━━━━━ Information given ━━━━━

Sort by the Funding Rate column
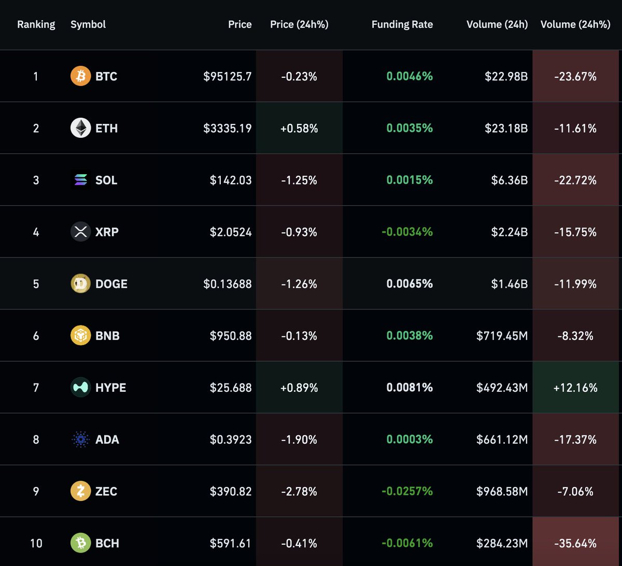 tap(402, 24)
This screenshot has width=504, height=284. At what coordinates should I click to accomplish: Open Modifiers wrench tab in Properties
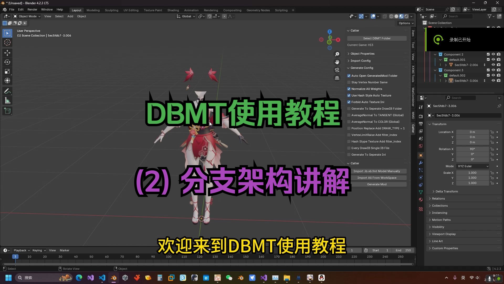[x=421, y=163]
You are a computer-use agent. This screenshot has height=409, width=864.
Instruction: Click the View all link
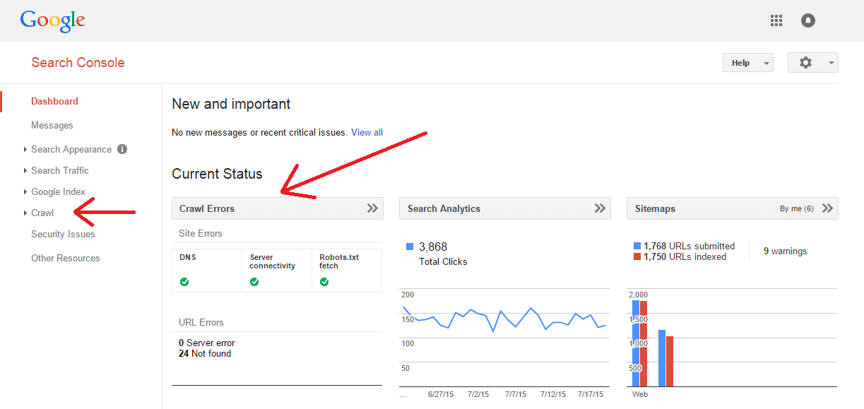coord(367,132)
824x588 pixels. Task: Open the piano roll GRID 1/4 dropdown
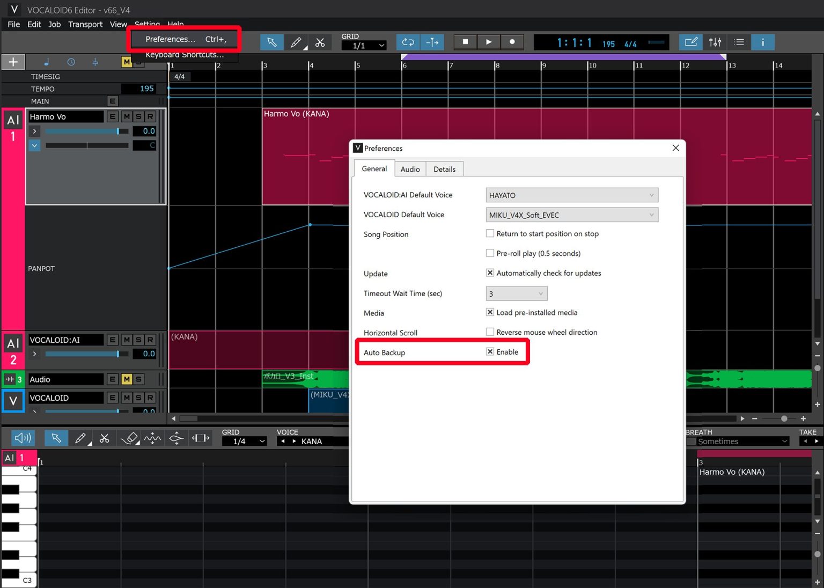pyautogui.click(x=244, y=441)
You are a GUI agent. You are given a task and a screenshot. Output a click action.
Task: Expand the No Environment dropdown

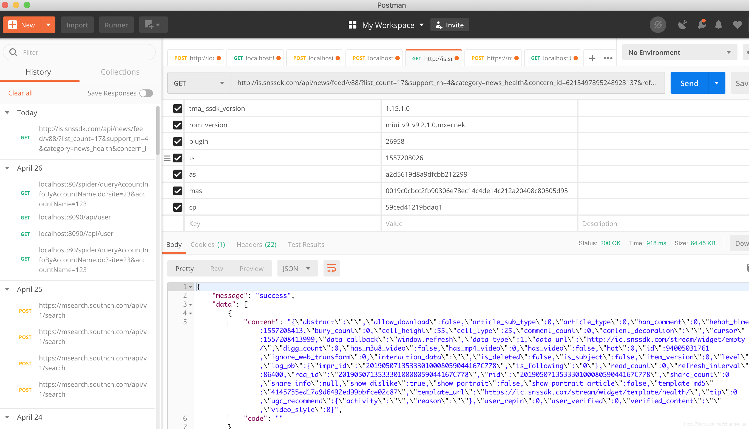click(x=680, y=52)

━━━━━
━━━━━ Information given ━━━━━

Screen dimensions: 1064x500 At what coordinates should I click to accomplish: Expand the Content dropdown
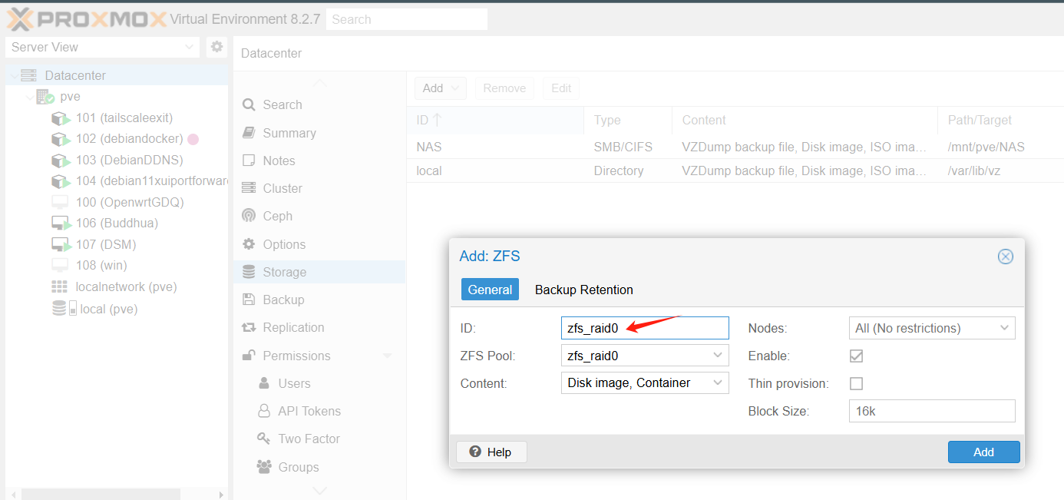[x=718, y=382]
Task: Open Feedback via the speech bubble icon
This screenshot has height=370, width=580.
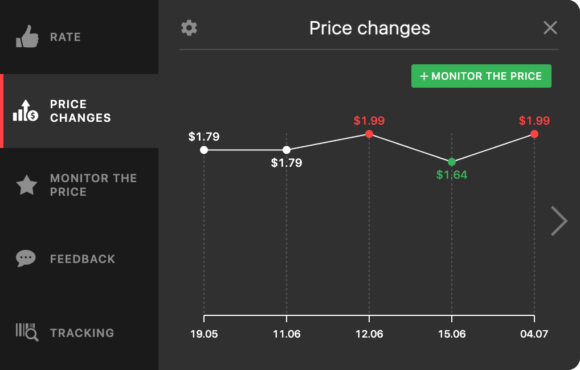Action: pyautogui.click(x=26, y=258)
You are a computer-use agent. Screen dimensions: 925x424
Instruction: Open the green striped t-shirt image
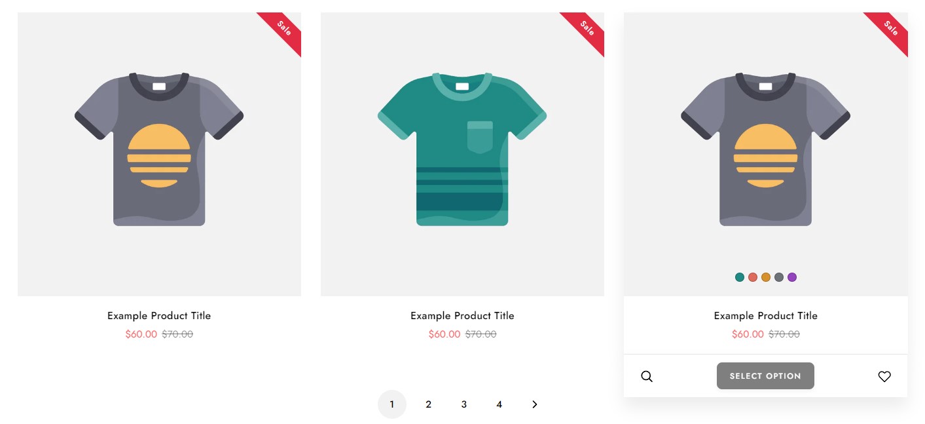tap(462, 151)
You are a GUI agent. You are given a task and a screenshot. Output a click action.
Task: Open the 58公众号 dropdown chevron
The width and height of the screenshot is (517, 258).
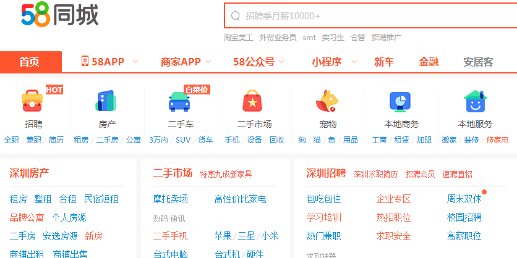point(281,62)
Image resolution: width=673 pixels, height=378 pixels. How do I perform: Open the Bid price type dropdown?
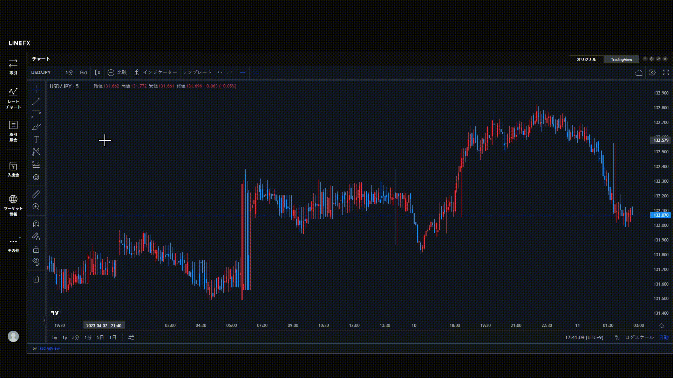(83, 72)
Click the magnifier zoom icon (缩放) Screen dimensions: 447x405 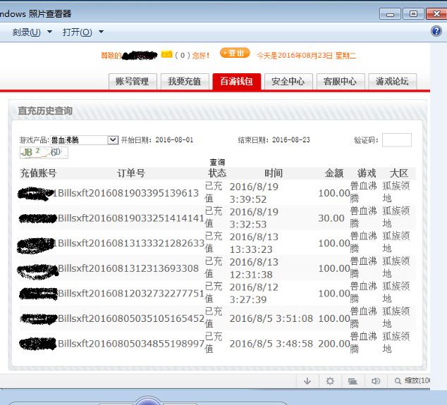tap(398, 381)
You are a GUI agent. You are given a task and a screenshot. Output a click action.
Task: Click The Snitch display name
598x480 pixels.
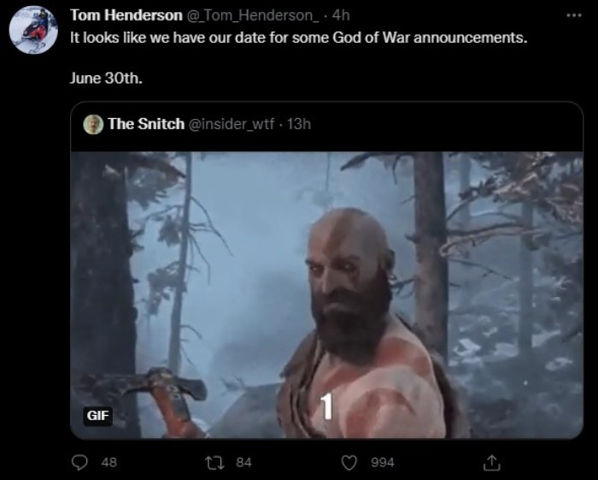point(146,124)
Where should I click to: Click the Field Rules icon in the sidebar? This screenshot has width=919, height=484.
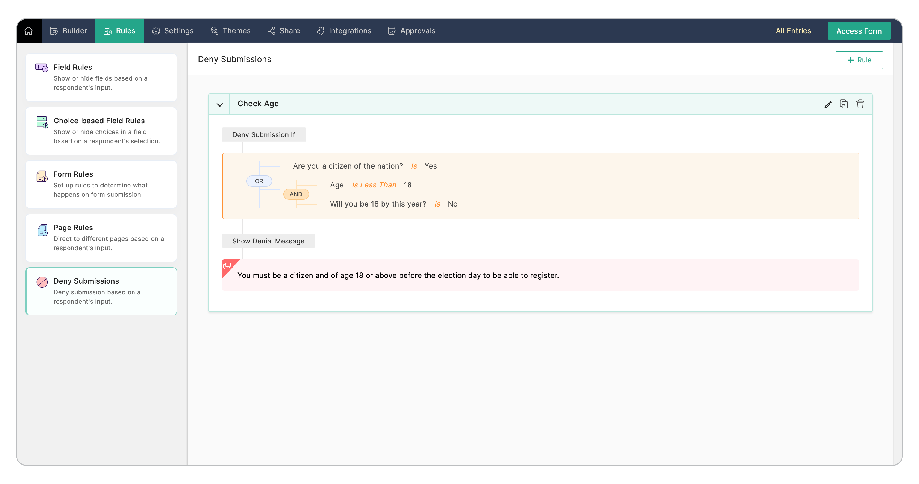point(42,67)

━━━━━

Required work: Copy the records word for word, from the line containing "Sort by the Funding Rate column" through the line containing "click(x=680, y=52)", including both of those lines. Omit the pictures from your copy.

Written answer:
Sort by the Funding Rate column
 tap(402, 24)
This screenshot has width=504, height=284. At what coordinates should I click to accomplish: Open Modifiers wrench tab in Properties
[x=421, y=163]
You are a computer-use agent. This screenshot has height=409, width=864.
Instruction: Click the View all link
coord(367,132)
824x588 pixels. Task: Open the piano roll GRID 1/4 dropdown
pyautogui.click(x=244, y=441)
You are a GUI agent. You are given a task and a screenshot. Output a click action.
Task: Expand the No Environment dropdown

click(x=680, y=52)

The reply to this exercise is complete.